Spanish actor, screenwriter and director (born 1970)

Joel Joan i Juvé (/ca/; born 2 November 1970) is a Spanish actor, screenwriter and director.

== Biography==
Joan studied dramatic arts at Institut del Teatre in Barcelona. He began his acting career on the stage, appearing in productions directed by Calixto Bieito, Sergi Belbel and Rosa Maria Sardà.

His first major television role came in 1994 on the TV3 show Poblenou. That same year he helped found the Kràmpack theater company. The company's success gave them the opportunity to create a television show. The sitcom Plats bruts (“Dirty Dishes”), co-starring Joan, made its debut on TV3 in 1999. Joan went on to direct, write and co-star in Porca misèria, which aired on TV3 from 2004 to 2007.

Joan has also appeared in films, including roles in Manuel Huerga's Salvador (Puig Antich) (2006) and Woody Allen's Vicky Cristina Barcelona (2008).

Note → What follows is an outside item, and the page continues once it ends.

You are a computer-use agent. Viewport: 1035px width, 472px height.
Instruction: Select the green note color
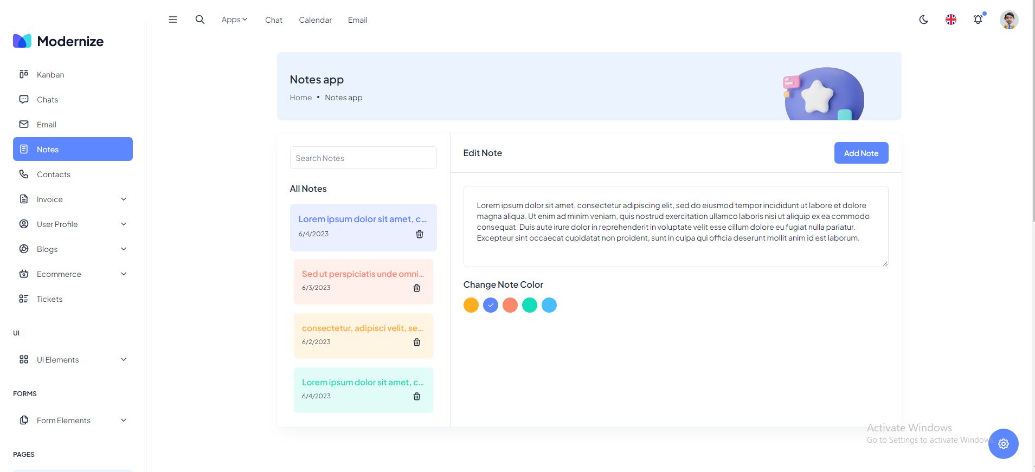530,305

He is an administrator of Arriska Films, the production company he founded in 2000. Arriska Films has produced the television show Porca misèries and the film Excuses!

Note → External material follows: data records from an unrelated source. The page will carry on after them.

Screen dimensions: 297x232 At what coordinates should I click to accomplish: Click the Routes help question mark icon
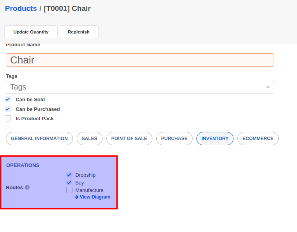[27, 187]
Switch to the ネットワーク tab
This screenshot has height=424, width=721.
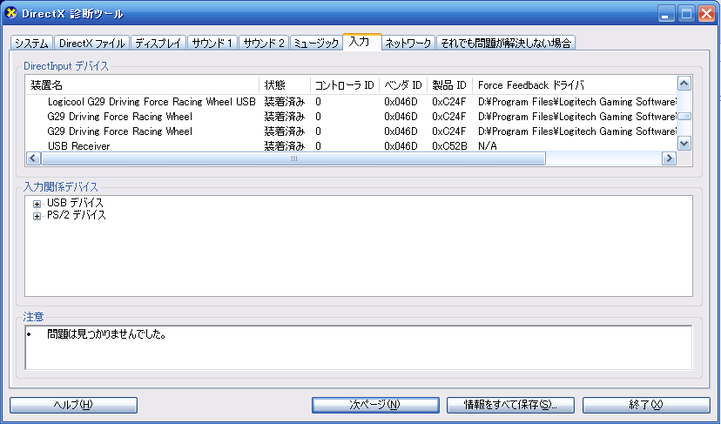pos(408,43)
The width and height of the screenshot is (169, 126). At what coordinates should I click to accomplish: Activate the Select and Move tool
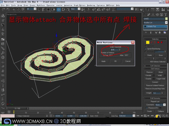(58, 9)
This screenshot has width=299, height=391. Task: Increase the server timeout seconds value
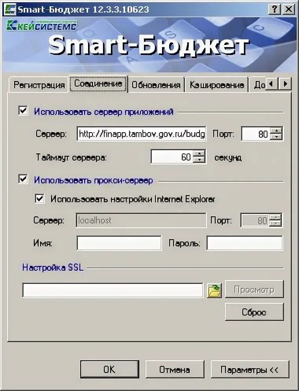click(x=199, y=153)
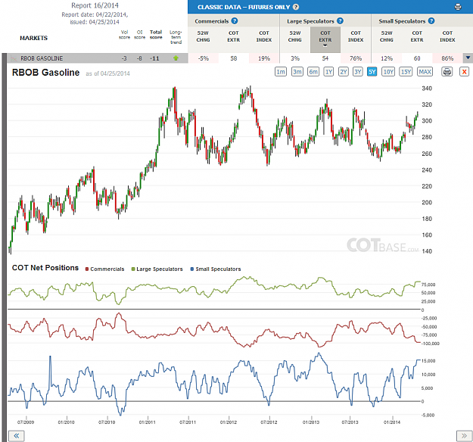Toggle Small Speculators series in legend
The width and height of the screenshot is (473, 442).
216,269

Joan is one of the instigators of the Sobirania i Progrés ("Sovereignty and Progress") platform in support of Catalan independence. He has been the president of the Catalan Academy of Cinema since its foundation in 2008 to 2013.

== Outstanding works==
=== Theatre ===
- Fum, fum, fum
- Kràmpack
- L'avar de Molière
- Sóc lletja
- Excuses!
- Glengarry Glen Ross
- Ets aquí?
- Peer Gynt
- Secrets compartits
- El nom

=== Television ===
- Poblenou
- Rosa
- Periodistas
- Plats Bruts
- Porca Misèria
- El Crac (The Crackpot)

=== Cinema===
- Salvador (Puig Antich) by Manuel Huerga (2006), actor.
- Excuses! (2003), actor and director.
- Friends Have Reasons by Gerardo Herrero (2000), actor.
- Heart of the Warrior by Daniel Monzón (1999), actor.
- The Good Life by David Trueba (1996), actor.
- Rosita, please! by Ventura Pons (1993), actor.
- Monturiol, el senyor del mar by Francesc Bellmunt (1993), actor.
- Fènix 11*23 (2012), director.

=== Radio ===
- El món a RAC1 on RAC1.

=== Books ===
- Despullats (2003), with Víctor Alexandre.